== Problem to solve ==
Every line below needs to be reproduced exactly.

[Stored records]

# # # # #

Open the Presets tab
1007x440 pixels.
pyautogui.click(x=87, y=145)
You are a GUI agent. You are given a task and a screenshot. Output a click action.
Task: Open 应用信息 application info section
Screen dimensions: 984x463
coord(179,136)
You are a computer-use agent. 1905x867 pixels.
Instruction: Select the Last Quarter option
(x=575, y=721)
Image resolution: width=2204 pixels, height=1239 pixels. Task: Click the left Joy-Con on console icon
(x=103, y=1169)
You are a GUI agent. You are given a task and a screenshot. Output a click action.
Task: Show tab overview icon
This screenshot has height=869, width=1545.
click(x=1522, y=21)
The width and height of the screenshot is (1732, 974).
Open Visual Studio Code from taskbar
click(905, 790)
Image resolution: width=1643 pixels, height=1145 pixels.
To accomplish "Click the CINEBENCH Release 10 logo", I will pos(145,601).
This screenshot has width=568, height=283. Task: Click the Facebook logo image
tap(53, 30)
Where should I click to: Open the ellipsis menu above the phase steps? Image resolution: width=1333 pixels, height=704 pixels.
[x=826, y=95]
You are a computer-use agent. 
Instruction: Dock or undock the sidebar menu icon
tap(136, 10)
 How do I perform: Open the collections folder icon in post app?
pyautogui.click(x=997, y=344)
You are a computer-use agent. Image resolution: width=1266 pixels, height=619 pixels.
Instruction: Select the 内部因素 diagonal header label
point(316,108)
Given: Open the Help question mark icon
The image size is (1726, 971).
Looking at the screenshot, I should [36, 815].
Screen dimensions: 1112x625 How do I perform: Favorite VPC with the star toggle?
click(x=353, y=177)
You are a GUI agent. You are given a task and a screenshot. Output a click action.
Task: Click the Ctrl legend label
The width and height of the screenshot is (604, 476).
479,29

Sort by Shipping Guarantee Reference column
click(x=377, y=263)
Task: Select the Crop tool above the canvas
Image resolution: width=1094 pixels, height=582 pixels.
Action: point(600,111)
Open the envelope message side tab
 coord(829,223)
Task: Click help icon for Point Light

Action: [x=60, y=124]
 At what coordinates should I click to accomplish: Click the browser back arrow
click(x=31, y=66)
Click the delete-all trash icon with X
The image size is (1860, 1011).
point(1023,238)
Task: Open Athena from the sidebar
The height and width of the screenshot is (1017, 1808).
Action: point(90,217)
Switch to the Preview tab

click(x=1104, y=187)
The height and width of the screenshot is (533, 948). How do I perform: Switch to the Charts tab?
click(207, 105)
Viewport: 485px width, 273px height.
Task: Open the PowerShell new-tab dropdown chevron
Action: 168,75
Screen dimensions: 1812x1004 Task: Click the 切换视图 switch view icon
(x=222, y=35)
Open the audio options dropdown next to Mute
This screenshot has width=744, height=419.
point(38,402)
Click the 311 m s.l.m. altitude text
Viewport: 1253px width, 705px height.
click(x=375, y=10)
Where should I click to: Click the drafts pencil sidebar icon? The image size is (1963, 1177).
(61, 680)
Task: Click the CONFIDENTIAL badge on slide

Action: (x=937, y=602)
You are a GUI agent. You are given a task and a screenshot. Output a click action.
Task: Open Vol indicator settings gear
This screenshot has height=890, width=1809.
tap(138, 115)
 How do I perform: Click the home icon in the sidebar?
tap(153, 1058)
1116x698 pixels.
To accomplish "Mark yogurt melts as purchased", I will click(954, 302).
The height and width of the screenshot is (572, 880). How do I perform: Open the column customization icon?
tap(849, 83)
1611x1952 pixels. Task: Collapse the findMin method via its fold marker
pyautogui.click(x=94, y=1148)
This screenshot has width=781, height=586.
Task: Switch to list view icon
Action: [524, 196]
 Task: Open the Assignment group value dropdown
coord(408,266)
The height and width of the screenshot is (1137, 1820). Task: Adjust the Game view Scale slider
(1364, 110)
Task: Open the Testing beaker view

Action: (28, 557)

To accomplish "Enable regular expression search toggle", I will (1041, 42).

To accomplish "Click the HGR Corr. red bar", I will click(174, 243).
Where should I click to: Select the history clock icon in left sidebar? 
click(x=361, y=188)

# # # # #

== Response to the task ==
Open the Presets tab
1007x440 pixels.
pyautogui.click(x=87, y=145)
You are a GUI agent. You are given a task and a screenshot. Output a click action.
Task: Open 应用信息 application info section
Screen dimensions: 984x463
coord(179,136)
You are a computer-use agent. 1905x867 pixels.
Instruction: Select the Last Quarter option
(x=575, y=721)
Image resolution: width=2204 pixels, height=1239 pixels. Task: Click the left Joy-Con on console icon
(x=103, y=1169)
You are a GUI agent. You are given a task and a screenshot. Output a click action.
Task: Show tab overview icon
This screenshot has height=869, width=1545.
click(x=1522, y=21)
The width and height of the screenshot is (1732, 974).
Open Visual Studio Code from taskbar
click(905, 790)
Image resolution: width=1643 pixels, height=1145 pixels.
To accomplish "Click the CINEBENCH Release 10 logo", I will pos(145,601).
This screenshot has width=568, height=283. Task: Click the Facebook logo image
tap(53, 30)
Where should I click to: Open the ellipsis menu above the phase steps? Image resolution: width=1333 pixels, height=704 pixels.
[x=826, y=95]
You are a computer-use agent. 
Instruction: Dock or undock the sidebar menu icon
tap(136, 10)
 How do I perform: Open the collections folder icon in post app?
pyautogui.click(x=997, y=344)
You are a computer-use agent. Image resolution: width=1266 pixels, height=619 pixels.
Instruction: Select the 内部因素 diagonal header label
point(316,108)
Given: Open the Help question mark icon
The image size is (1726, 971).
Looking at the screenshot, I should [36, 815].
Screen dimensions: 1112x625 How do I perform: Favorite VPC with the star toggle?
click(x=353, y=177)
You are a GUI agent. You are given a task and a screenshot. Output a click action.
Task: Click the Ctrl legend label
The width and height of the screenshot is (604, 476).
479,29

Sort by Shipping Guarantee Reference column
click(x=377, y=263)
Task: Select the Crop tool above the canvas
Image resolution: width=1094 pixels, height=582 pixels.
Action: point(600,111)
Open the envelope message side tab
 coord(829,223)
Task: Click help icon for Point Light

Action: [x=60, y=124]
 At what coordinates should I click to accomplish: Click the browser back arrow
click(x=31, y=66)
Click the delete-all trash icon with X
The image size is (1860, 1011).
point(1023,238)
Task: Open Athena from the sidebar
The height and width of the screenshot is (1017, 1808).
Action: point(90,217)
Switch to the Preview tab

click(x=1104, y=187)
The height and width of the screenshot is (533, 948). How do I perform: Switch to the Charts tab?
click(207, 105)
Viewport: 485px width, 273px height.
Task: Open the PowerShell new-tab dropdown chevron
Action: 168,75
Screen dimensions: 1812x1004 Task: Click the 切换视图 switch view icon
(x=222, y=35)
Open the audio options dropdown next to Mute
This screenshot has width=744, height=419.
point(38,402)
Click the 311 m s.l.m. altitude text
Viewport: 1253px width, 705px height.
click(x=375, y=10)
Where should I click to: Click the drafts pencil sidebar icon? The image size is (1963, 1177).
(61, 680)
Task: Click the CONFIDENTIAL badge on slide

Action: (x=937, y=602)
You are a GUI agent. You are given a task and a screenshot. Output a click action.
Task: Open Vol indicator settings gear
This screenshot has height=890, width=1809.
tap(138, 115)
 How do I perform: Click the home icon in the sidebar?
tap(153, 1058)
1116x698 pixels.
To accomplish "Mark yogurt melts as purchased", I will click(954, 302).
The height and width of the screenshot is (572, 880). How do I perform: Open the column customization icon?
tap(849, 83)
1611x1952 pixels. Task: Collapse the findMin method via its fold marker
pyautogui.click(x=94, y=1148)
This screenshot has width=781, height=586.
Task: Switch to list view icon
Action: [524, 196]
 Task: Open the Assignment group value dropdown
coord(408,266)
The height and width of the screenshot is (1137, 1820). Task: Adjust the Game view Scale slider
(1364, 110)
Task: Open the Testing beaker view

Action: (28, 557)

To accomplish "Enable regular expression search toggle", I will (1041, 42).

To accomplish "Click the HGR Corr. red bar", I will click(174, 243).
Where should I click to: Select the history clock icon in left sidebar? 
click(x=361, y=188)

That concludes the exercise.